На этой неделе участники клуба «Поле нечитаное» обсудили роман «Идиот» Фёдора Достоевского. Ведущий клуба — Роман Япишин, поделился с нами итогами обсуждения.
Внимание: спойлерыВ минувший вторник мы пришли к занимательному, хоть и предсказуемому выводу, что есть книги, которые читать интереснее, чем обсуждать, а есть такие, обсуждать которые куда интереснее, чем читать. Роман Фёдора Достоевского «Идиот», скорее, можно отнести как раз ко второй категории. Обилие социальных вопросов, актуальных для середины 19 века, но не очень актуальных для нас, например, вопрос истиной виновности убийц (вспомним «Воскресение» Льва Толстого) или женский вопрос, или вопрос либералов, или вопрос лицемерности высшего сословия, или противостояние православия и католицизма, или славянофилов и западников, — всё это можно было бы опустить или сократить в тексте (но как, если они важны для писателя? Голос автора явственно проступает в них). Далее: затянутость многих сцен, непролазный местами язык повествования — всё это мешает читателю. Но что поделать? Дедлайны изобрели вместе с издательствами, и не всегда у автора остаётся время на качественную редактуру текста. С этой проблемой сталкивался и Фёдор Михайлович Достоевский.
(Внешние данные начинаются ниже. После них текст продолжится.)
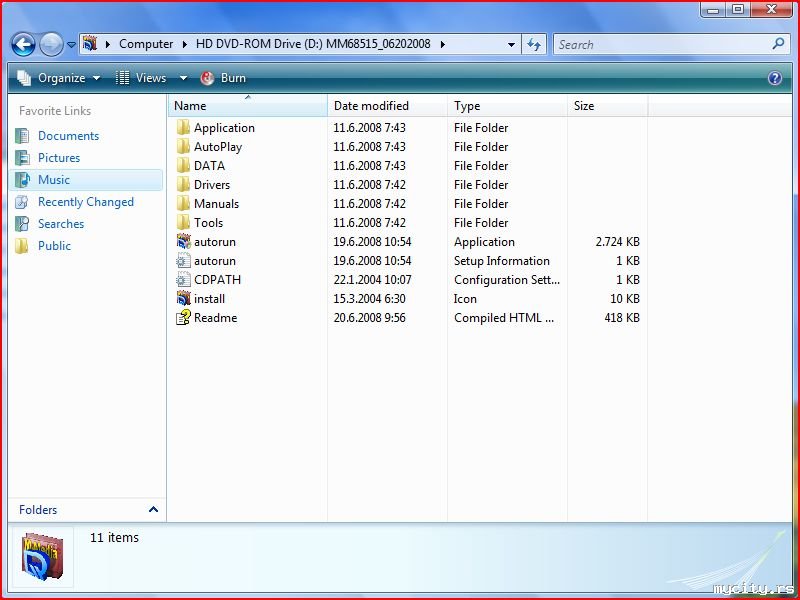The height and width of the screenshot is (600, 800).
Task: Go to Recently Changed favorite link
Action: 85,202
И всё-таки мы не углублялись в критику классики (кто мы такие?), ведь то, за что мы любим Достоевского — это его знаменитая полифония, психологизм. Герои «Идиота» живые, каждый обладает своим неповторимым голосом. И они не просто живые — они живут своей жизнью, и кажется, что на пике сюжета сам автор уже не знает, как они себя поведут в решающий момент. Да и нежелание автора молчать на остросоциальные темы только добавило ещё один, внешний уровень в роман, сделав его чуть ли не важнее внутреннего, духовного. Ведь, как мы помним, духовная часть заканчивается раньше, со смертью Настасьи Филипповны, а социальная выведена в самый финал. «Идиот» завершается словами Лизаветы Прокофьевны: «Довольно увлекаться-то, пора и рассудку послужить. И всё это, и вся эта заграница, и вся эта ваша Европа, всё это одна фантазия, и все мы, за границей, одна фантазия... помяните мое слово, сами увидите!». (Сейчас-то мы уже увидели, да)
Говоря о кульминации, а кульминацией стала сцена выбора князем Мышкиным между Настасьей Филипповной и Аглаей, в которой князь отдал предпочтение первой, нельзя не сказать, что это была сцена выбора между духом и телом. Ведь Лев Николаевич любил их обеих, как он сам признавался Евгению Павловичу. Но Аглаю он любил любовью вполне земной, он любил её как девушку, красивую и умную, а Настасью Филипповну он любил любовью духовной, и всё оттого, что она страдала (и по красоте своей она превышала Аглаю ровно на страдание). Это очень важно для понимания книги. Именно страдание дало Настасье Филипповне способность подчинять своей воле людей. Она повелевает буквально всеми вокруг, и когда она говорит князю, чтобы он остался с ней — князь остаётся. В то время как Аглая, которая не уступает ей в красоте, тоже пытается повелевать — предлагает Гане сжечь на свече свой палец, в знак любви к ней. Но он, само собой, этого не делает, потому что у Аглаи нет такой силы — ни дня своей жизни она не страдала. В этом очевидны библейские мотивы, ведь Христа сделали Христом крестные муки.
Кстати, раз уж мы заговорили об Иисусе Христе, то Лев Николаевич Мышкин представляет собой его второе пришествие (банально, но сказать это нужно). Вспомним притчу о Великом инквизиторе из «Братьев Карамазовых» и участь, постигшую в ней Христа. То же самое происходит в финале и с князем — он снова погружается в идиотизм и отправляется в Швейцарию, откуда и прибыл. Это символично, он умирает духовной смертью, перед этим забрав ещё несколько жизней: одна жизнь Настасьи Филипповны, которую убивает Рогожин, вторая — самого Рогожина, который отправляется на 15 лет на каторгу с передачей всего своего состояния брату. Что уж говорить о разбитом сердце Аглаи, которая вышла замуж за поляка и приняла католицизм. Легко отделалась. Хотя, по мнению автора, худшее, что можно случиться с кем-то из героев, случилось именно с ней.